== Segment start ==

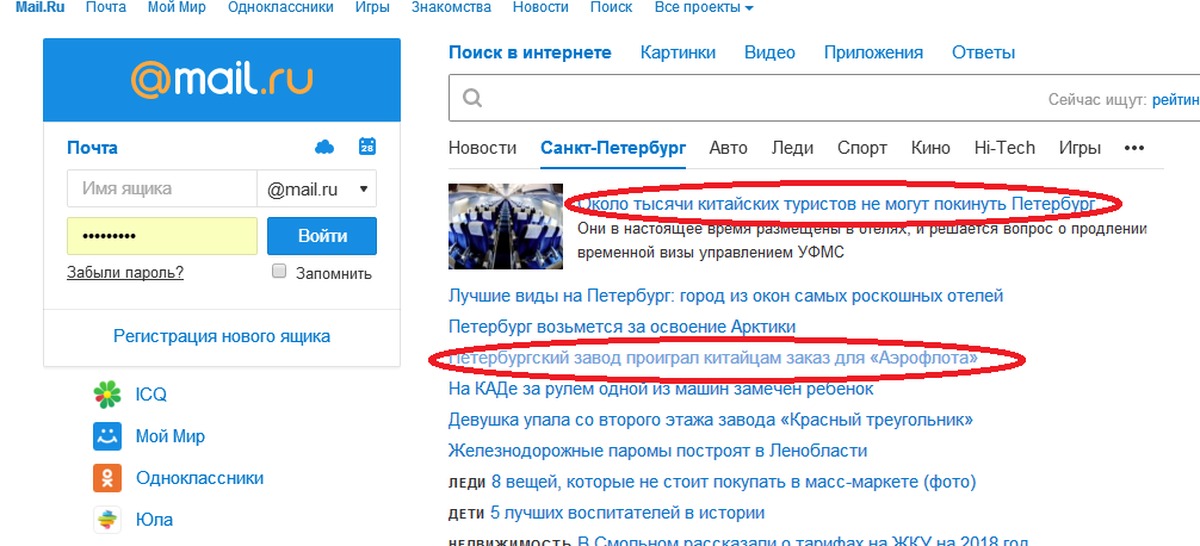Click the ICQ flower icon
The width and height of the screenshot is (1200, 546).
coord(107,395)
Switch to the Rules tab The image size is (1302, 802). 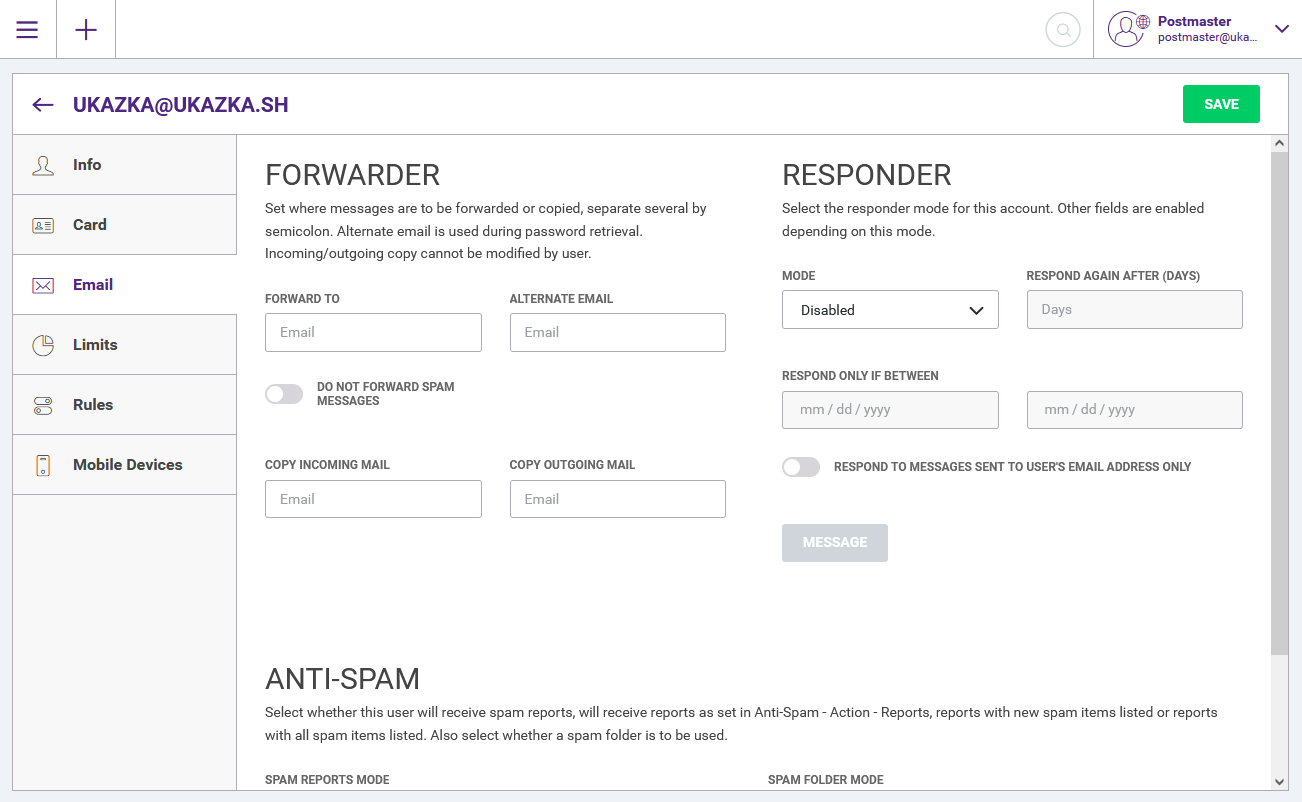[x=93, y=405]
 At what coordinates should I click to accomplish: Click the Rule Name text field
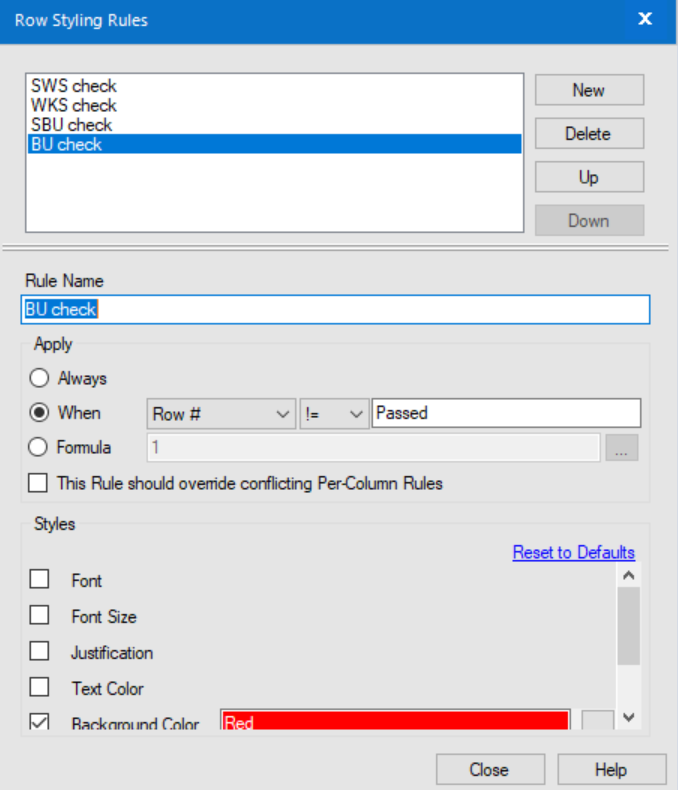pos(335,310)
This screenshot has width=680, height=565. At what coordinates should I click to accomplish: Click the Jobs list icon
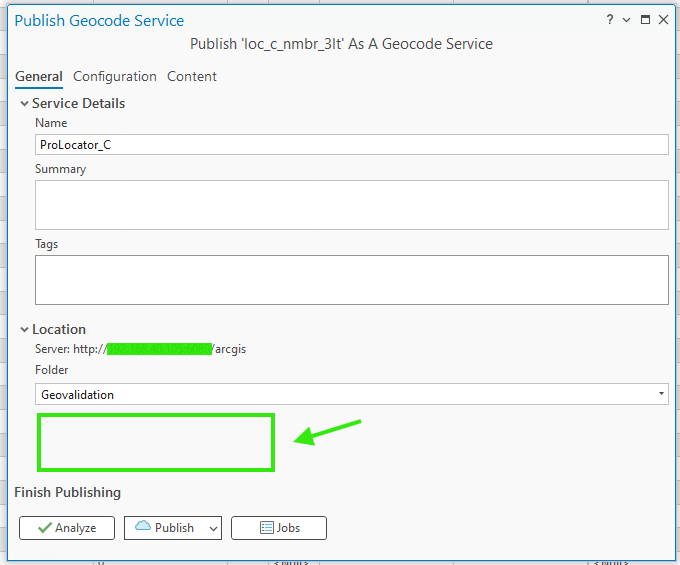(267, 528)
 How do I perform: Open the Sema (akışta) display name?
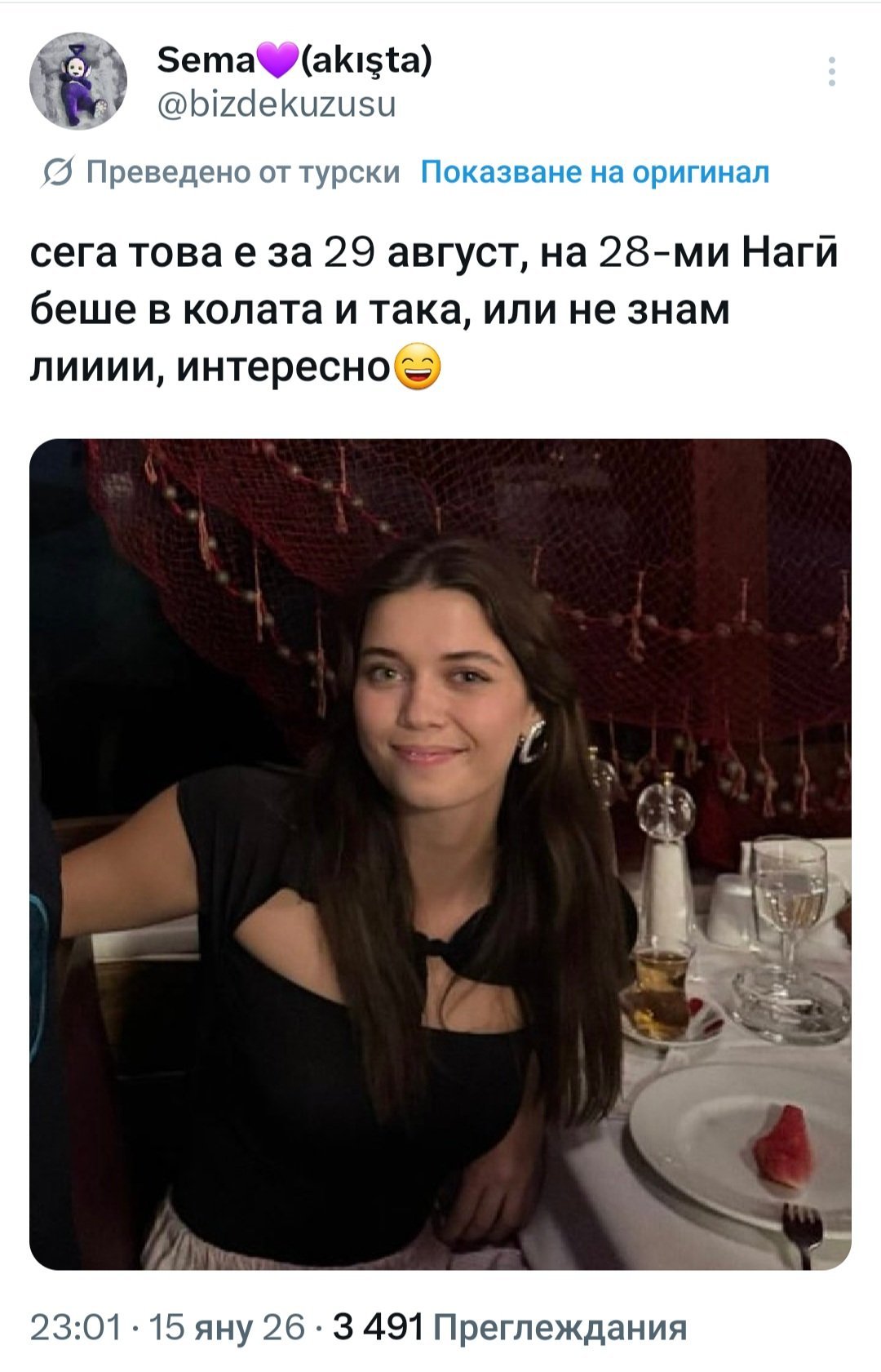[x=294, y=60]
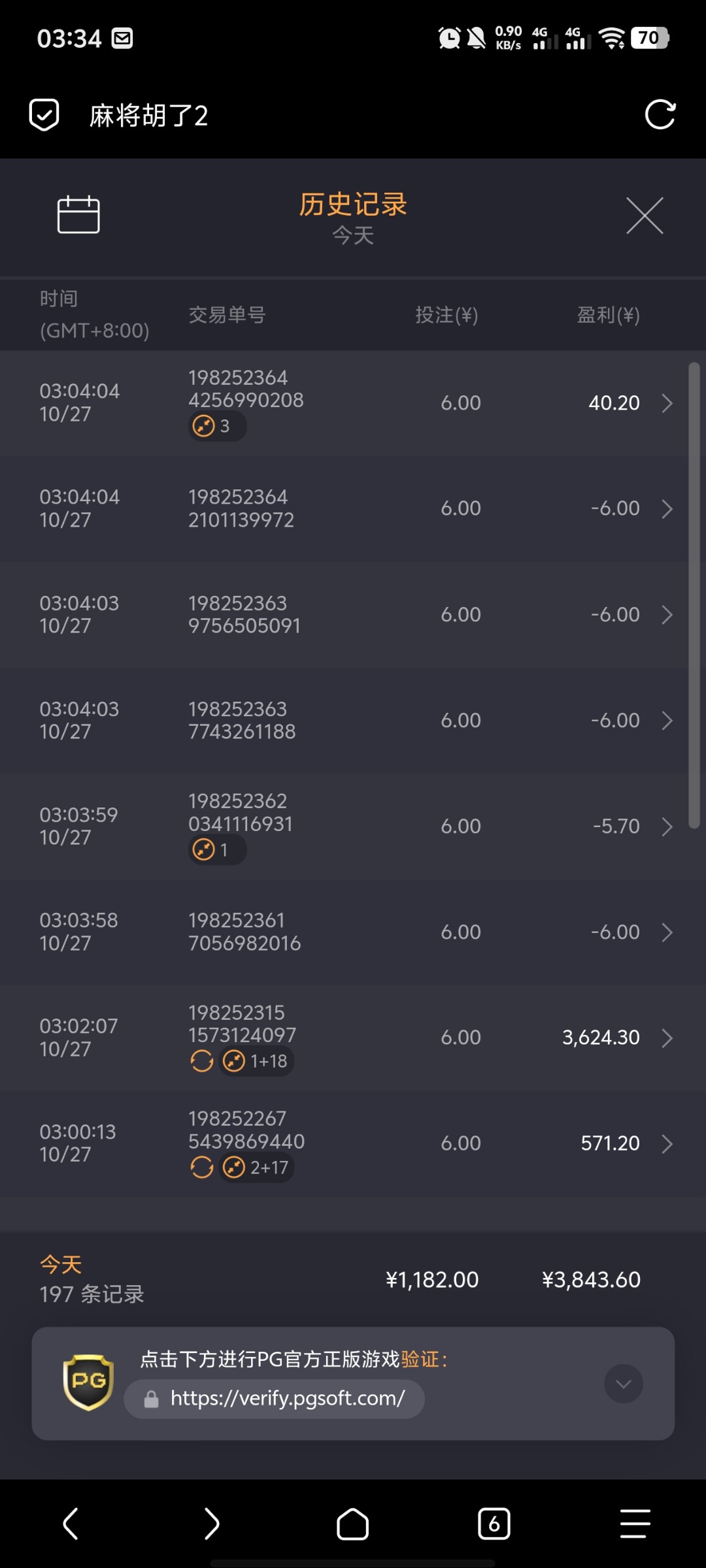Image resolution: width=706 pixels, height=1568 pixels.
Task: Collapse the PG verification banner with chevron
Action: click(x=624, y=1383)
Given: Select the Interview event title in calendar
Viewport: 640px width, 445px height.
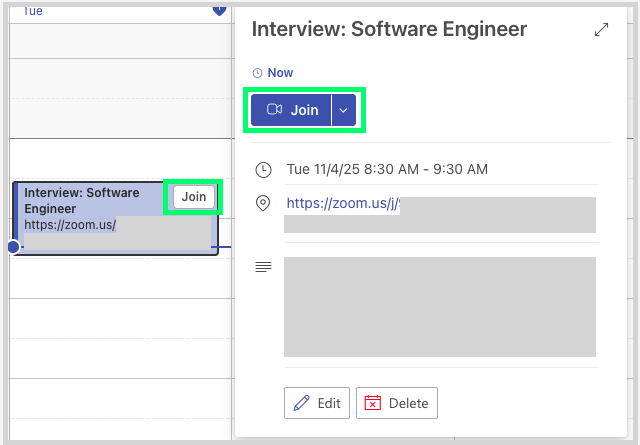Looking at the screenshot, I should tap(82, 200).
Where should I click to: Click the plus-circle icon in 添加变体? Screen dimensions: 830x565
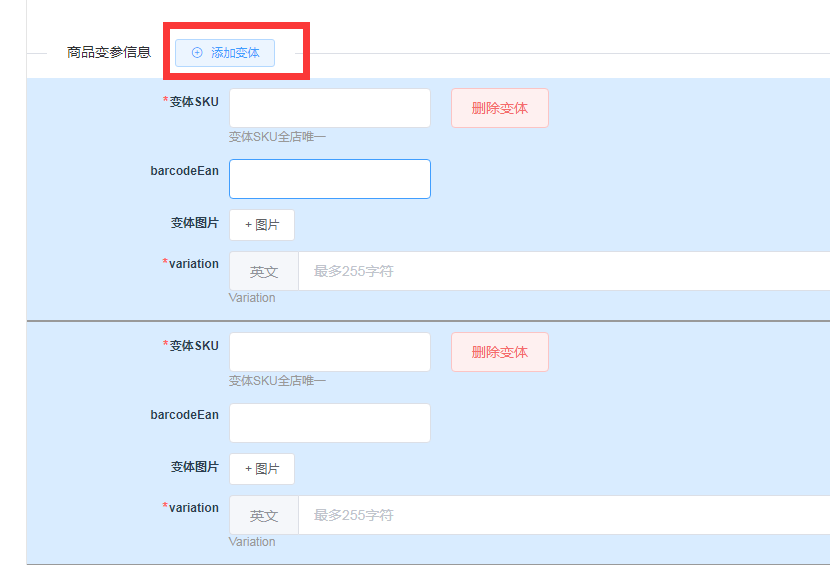[x=197, y=53]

== Segment end ==

• _What is needed_
Line by line and exactly, reproduce the span from the line with "This screenshot has" through the end of the data above, both ends included, with pictures left out.

• _Answer box_
This screenshot has width=680, height=565. At what coordinates should I click to accomplish: Click the Jobs list icon
(267, 528)
 How do I perform: Open the Sema (akışta) display name?
[x=294, y=60]
Image resolution: width=706 pixels, height=1568 pixels.
Task: Collapse the PG verification banner with chevron
Action: click(x=624, y=1383)
Given: Select the Interview event title in calendar
Viewport: 640px width, 445px height.
Looking at the screenshot, I should tap(82, 200).
Where should I click to: Click the plus-circle icon in 添加变体? Screen dimensions: 830x565
[x=197, y=53]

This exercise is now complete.